Та ночь была дождливой и бессонной. Маренн ждала его в Версале. Она уже знала обо всем, что произошло. Она знала, что час тому назад Анри де Трай застрелил на дуэли офицера, который вызвал его на поединок, заступившись за ее честь. Когда граф вошел, она молча вернула ему кольцо. Он не посмел ни поцеловать ее руки, ни коснуться ее волос. Слепящие мечты умерли. Розы осыпались в сточной канаве грязно-черными лепестками, утонув в потоке нечистот.

Маренн сама отреклась от него. И снова, как это уже было с ней однажды, отреклась от обманувшего рая, от рассыпавшихся в прах надежд. А ночь, казалось, кричала: догони ее, догони. Но граф не шевельнулся. Он понимал, что ничего исправить уже нельзя.

Взяв детей за руки, Маренн ушла. Ее черное платье-тюльпан, подарок Шанель к грядущей свадьбе, скользнув по ступеням, растаяло в дождливой мгле.
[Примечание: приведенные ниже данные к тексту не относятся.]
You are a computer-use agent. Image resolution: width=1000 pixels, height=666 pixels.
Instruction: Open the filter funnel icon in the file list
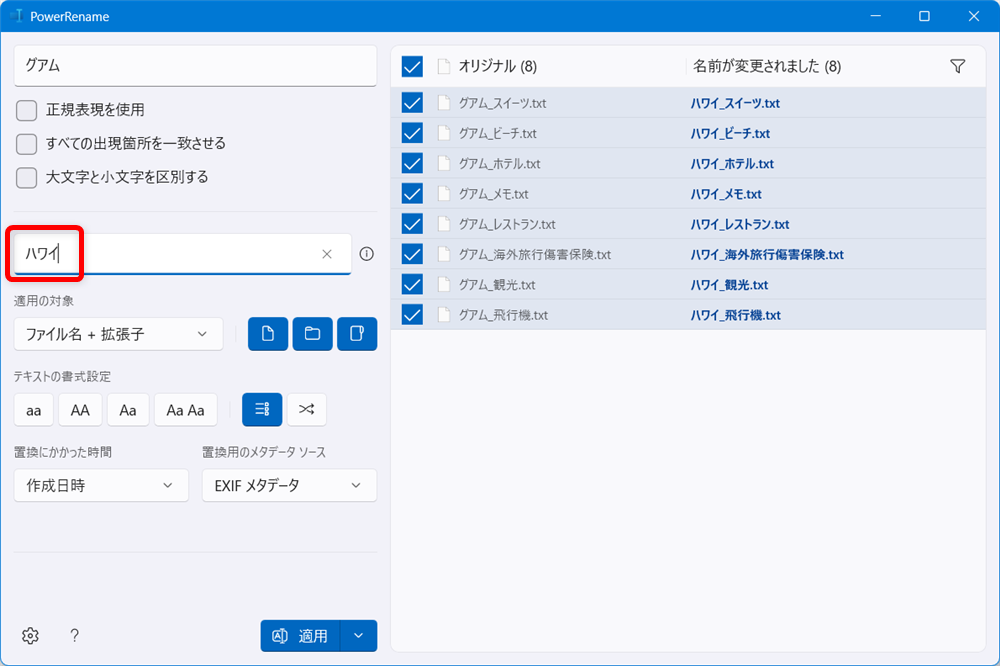point(957,66)
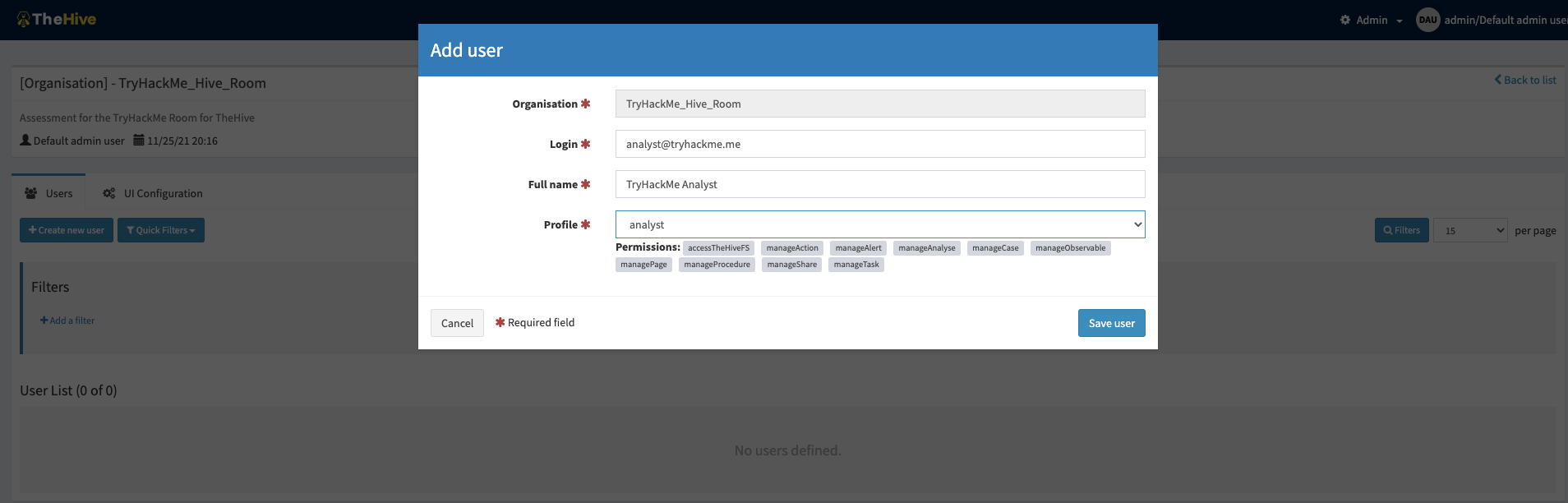
Task: Open the Quick Filters dropdown
Action: coord(161,230)
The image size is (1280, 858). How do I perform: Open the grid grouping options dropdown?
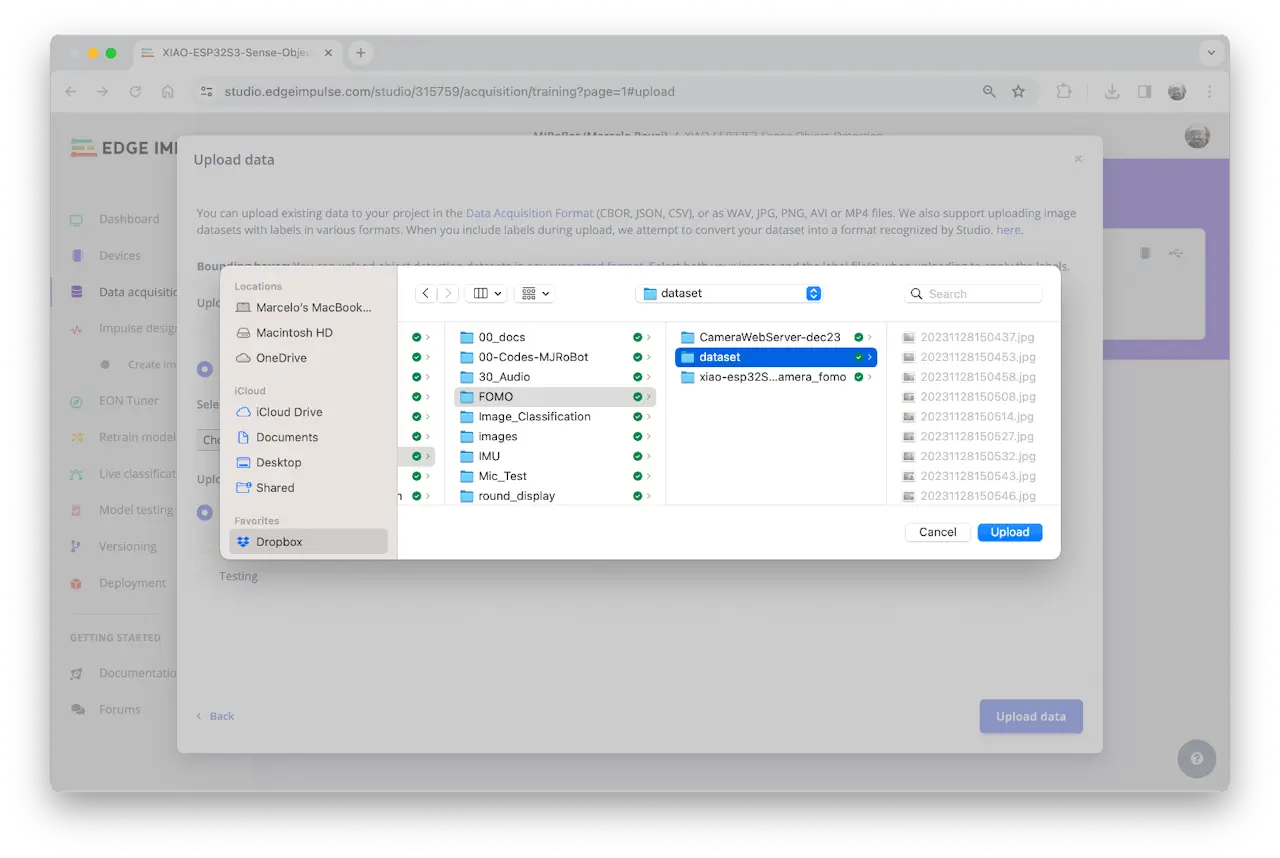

Ранним осенним утром накануне годовщины победы в Первой мировой войне с вокзала Аустерлиц в Париже поезд шел на Берлин. Она взяла билеты. Ей было все равно, куда ехать. Через Берлин она рассчитывала вернуться в Вену. Ей хотелось поскорее бросить этот город, отвергнувший ее во второй раз… Она ехала в Берлин на несколько дней… Всего на несколько дней…

Когда-то Анри де Трай говорил ей о розовых рассветах на Леванте и о закатах, пурпурных, как мантии королей, о солнечных рощах, где по стволам тропических деревьев стекает душистая смола, где светятся жемчужины в прозрачной воде у базальтовых скал…

Шанель тогда не сочувствовала ей — про себя она радовалась, и Маренн это знала. Она знала, что разлука с Генри и горькая ревность сковали льдом на долгие годы все существо Коко — только она не признавалась никогда.

Но одна из немногих, знавших достаточно близко на рижскую портниху, Маренн догадывалась о тайной правде Габриель, сотканной из меланхолии и мрачного отчаяния. Она никогда не считала своей виной, что, встретив Генри Мэгона, бывшего до войны любовником Коко, она полюбила его, и он ответил ей взаимностью, а тем самым она разбила чье-то сердце.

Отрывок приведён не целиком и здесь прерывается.